Wednesday, December 25, 2024

Is the Odysseus Discourse on X an Op?

 


No cap, if the commenter is just fooling with us, this is totally goated. After all the "Gen Z" don't write cursive, don't write checks, can't read entire novels, don't know what a rotary phone or a Walkman are stuff, pretending not to know the first thing about Homer would be, um, EPIC!

How does Christopher Nolan even find these wild things man? Does he even speak like, Greek? 

What even is this:



Yes, because when Ulysses, as he was then called, was a big old book in the early 20th century, it was written by an entire American not a notable Irish...

Grrr. I do not believe this discourse.
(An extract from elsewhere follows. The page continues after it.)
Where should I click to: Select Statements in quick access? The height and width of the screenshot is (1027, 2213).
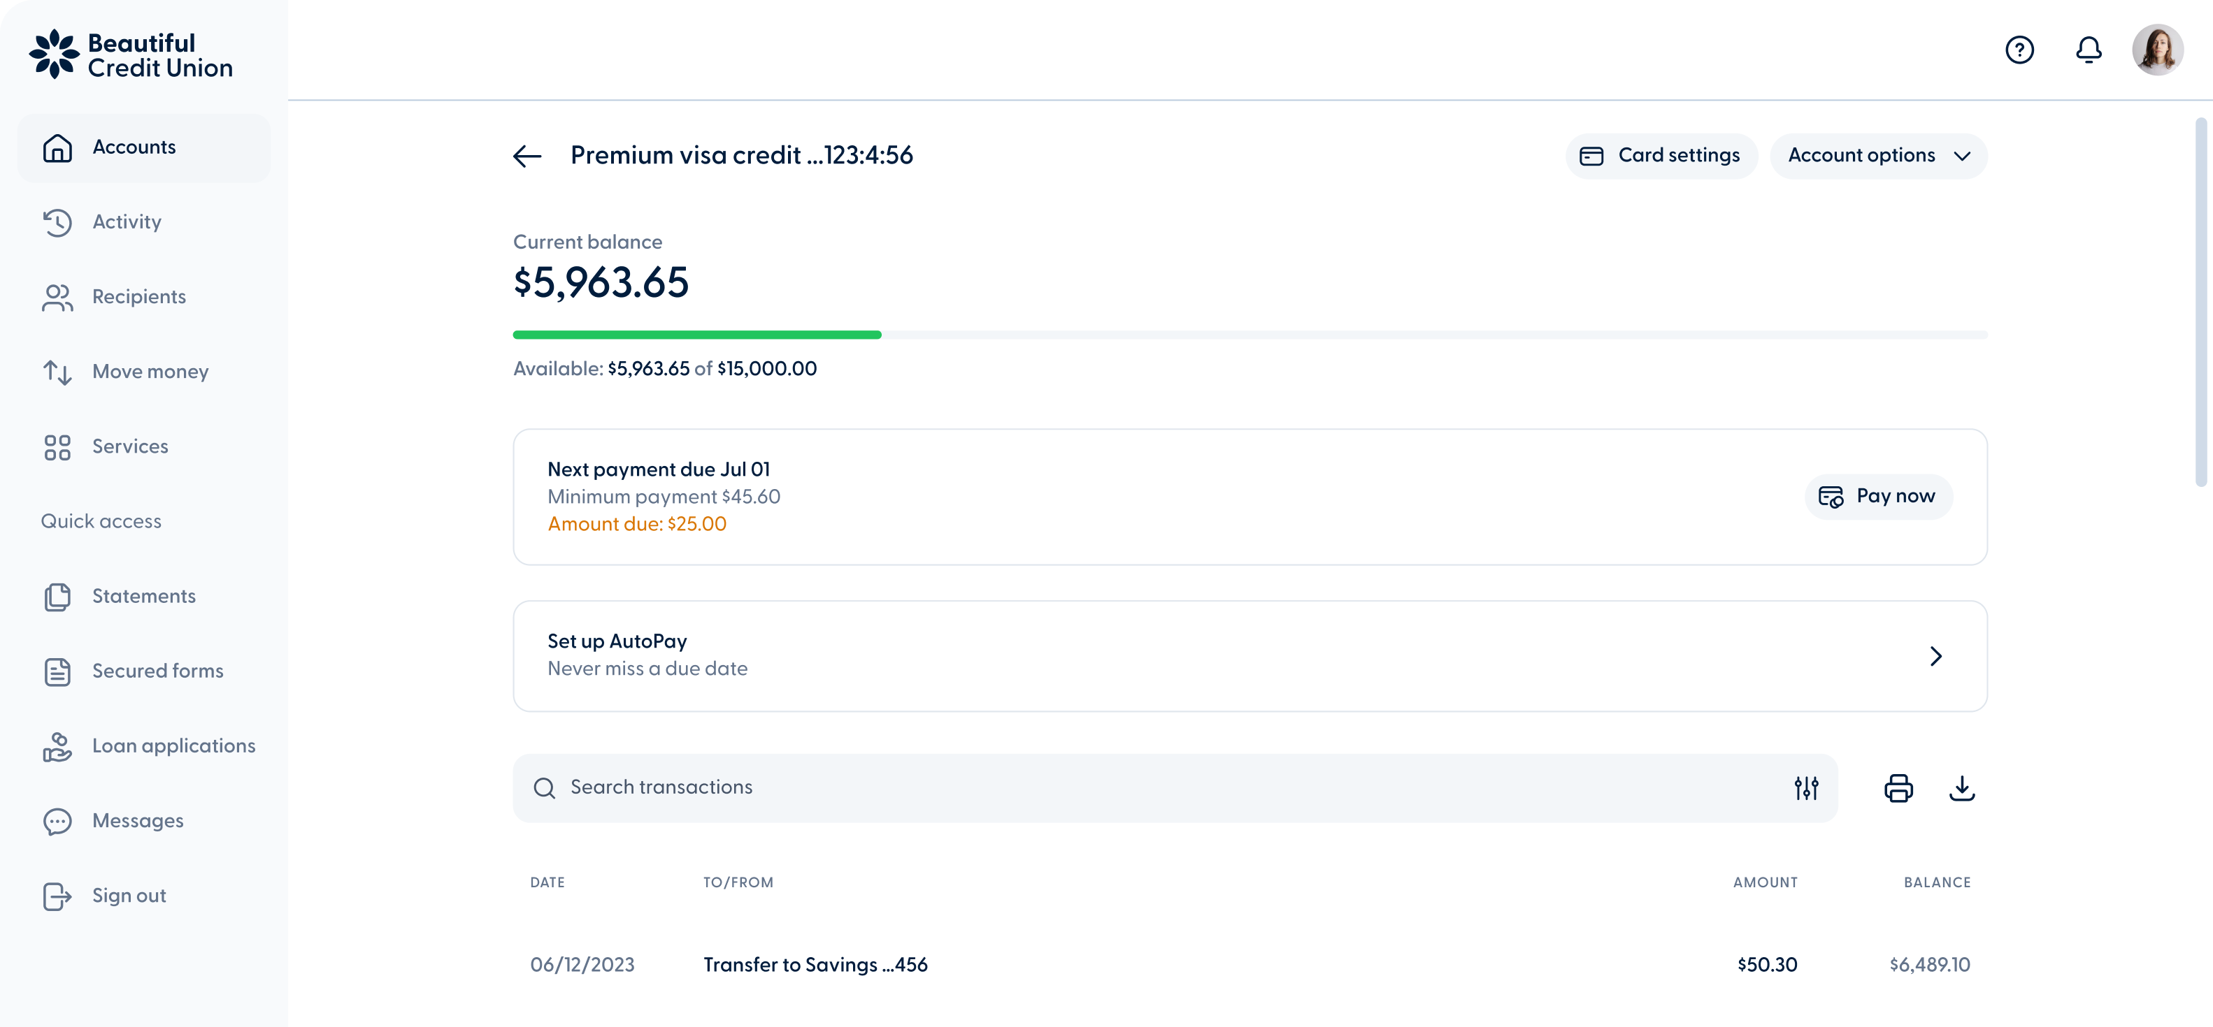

I picked up The Iliad and The Odyssey both in one of their many, many English translations, from the used books at a Salvation Army thrift store when I was like, eight years old. I already had some acquaintance from sword 'n'sandals movies and Classic comics what I was looking at. I wanted to read the Big Kid Books. The serious grownup literature.  Are there young people seeing "Odessey SUV's" and hearing about "Achilles' tendons" and going around with no idea what those names are all about?

What Faustian bargain has our youth unaware of Helen of Troy, whose face launched a thousand ships?  What have they gotten in return? Joe Rogan and Mr. Beast? 
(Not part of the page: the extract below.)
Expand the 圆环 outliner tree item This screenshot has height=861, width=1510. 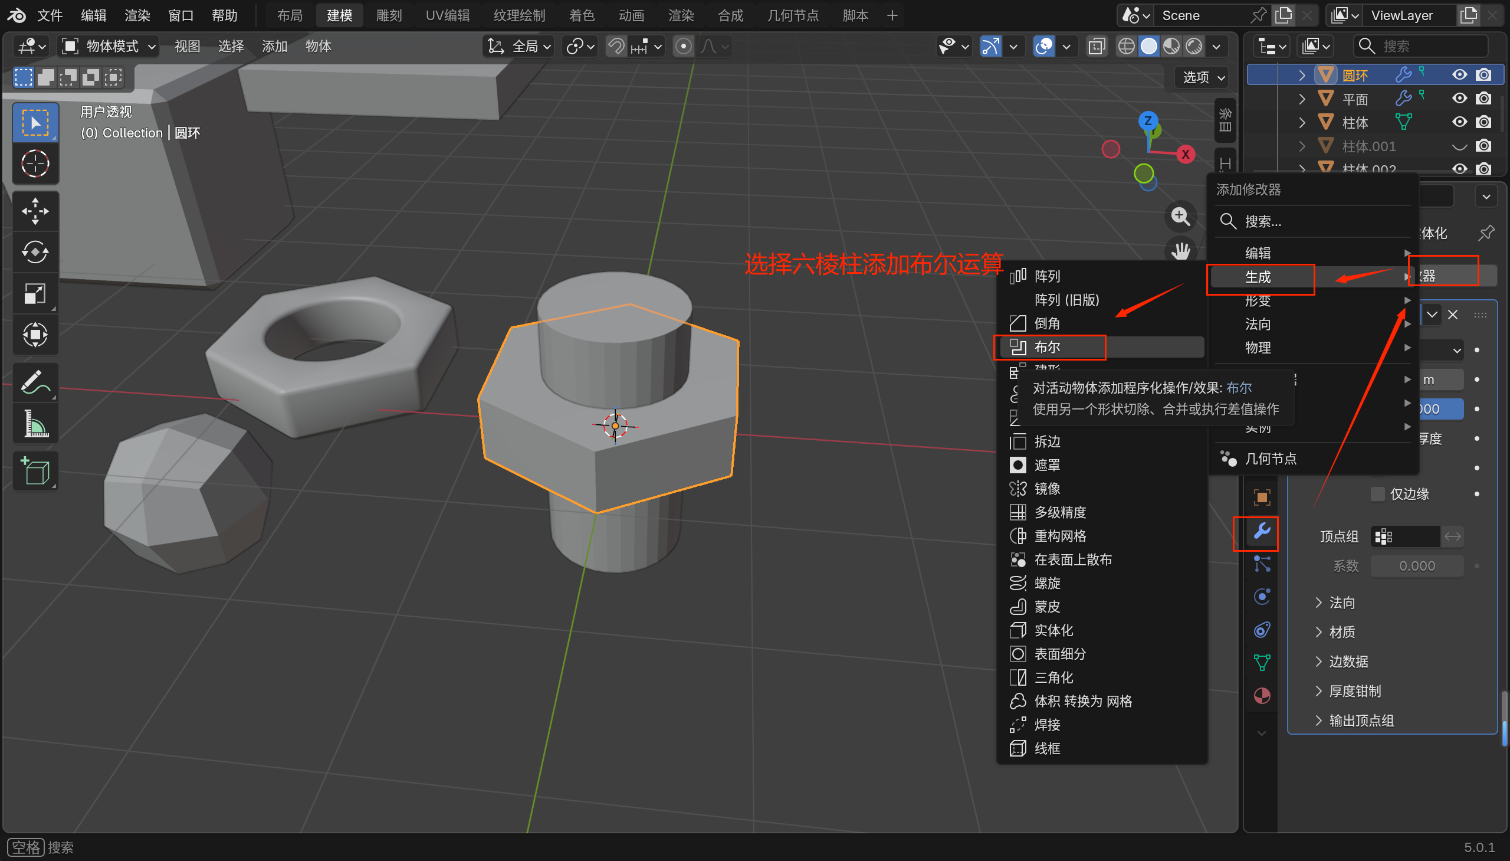coord(1301,75)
What do kids get read to them these days? Do they know what the Brothers Grimm and Hans Christian Anderson fairy tales even are? 

I feel weirdly conservative when I say that kids should learn of Achilles and his wrath or Odysseus and his peregrinations and feel like Keats looking into Chapman's Homer--like some part of the ancient past had the power to totally blow their little minds. Knowing ancient mythology and the names of ancient heroes is only additive for appreciating so much of what came after: Frankenstein in the context of Golems and Galatea, the Wicked Witches of Oz through Circe. Bryan Johnson and his desire not to die through Gilgamesh

Every human story spawns a replay of an old game in which not a single one of us is an NPC, but all of us are everyday heroes, with a tie to something greater than ourselves. Is that the missing puzzle piece? Are the youth fooled by false narratives because they haven't been schooled on the existing really cool ones? 


These kids today, they don't know what the old heads have been saying. This is why they are so disrespectful. Which I know from my reading goes back at least to Aristotle. At least! 

But now, these kids need to know about gorgons outside of Versace labels and all that. (They can't be missing out on The Kraken, Percy Jackson, I mean, these ancient stories are still out there--anime, and whatnot, right?) I'm happy to send kids to Padraic Colum and Edna St. Vincent Millay (I'm an old soul!) and let them go wander into a world where we had belles lettres before no one knew how to write thank you notes. What harm would it even do?